- _Soal Latihan_
Format entri dari baris yang memuat "Image resolution: width=183, height=508." sampai baris yang memuat "Over ons (14, 453)" menjadi CSV dua kolom bernama teks dan jawaban, satu baris untuk setiap entri. Apit setiap nilai dengan tanda kutip dan ganti jeda baris di dalamnya dengan spasi.

- _Informasi yang Diberikan_
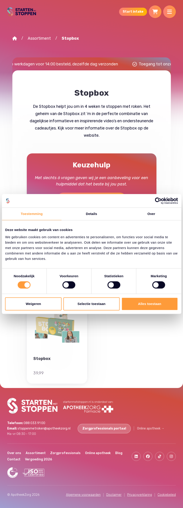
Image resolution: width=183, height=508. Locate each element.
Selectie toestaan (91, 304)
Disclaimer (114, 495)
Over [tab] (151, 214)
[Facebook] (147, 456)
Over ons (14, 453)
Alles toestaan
--
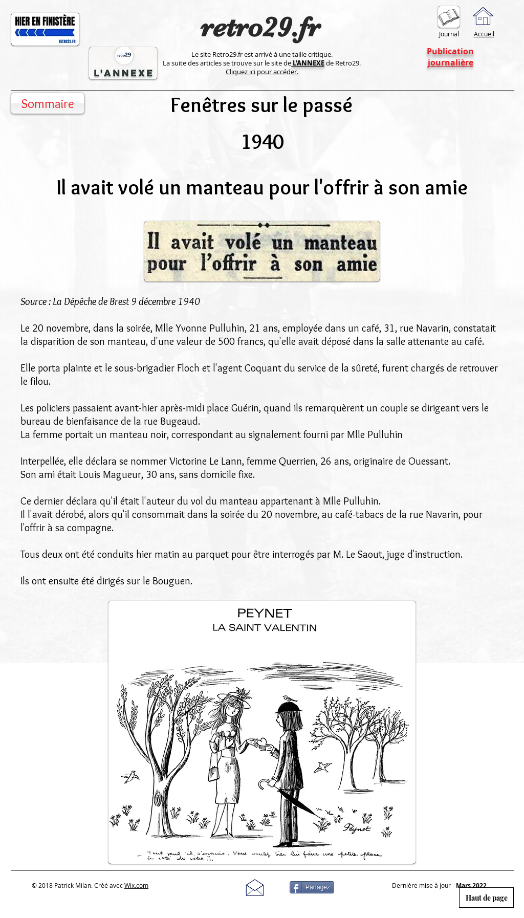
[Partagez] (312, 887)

- _Jawaban Akhir_
teks,jawaban
"Image resolution: width=183, height=508. Locate each element. Selectie toestaan","(91, 304)"
"Disclaimer","(114, 495)"
"Over [tab]","(151, 214)"
"[Facebook]","(147, 456)"
"Over ons","(14, 453)"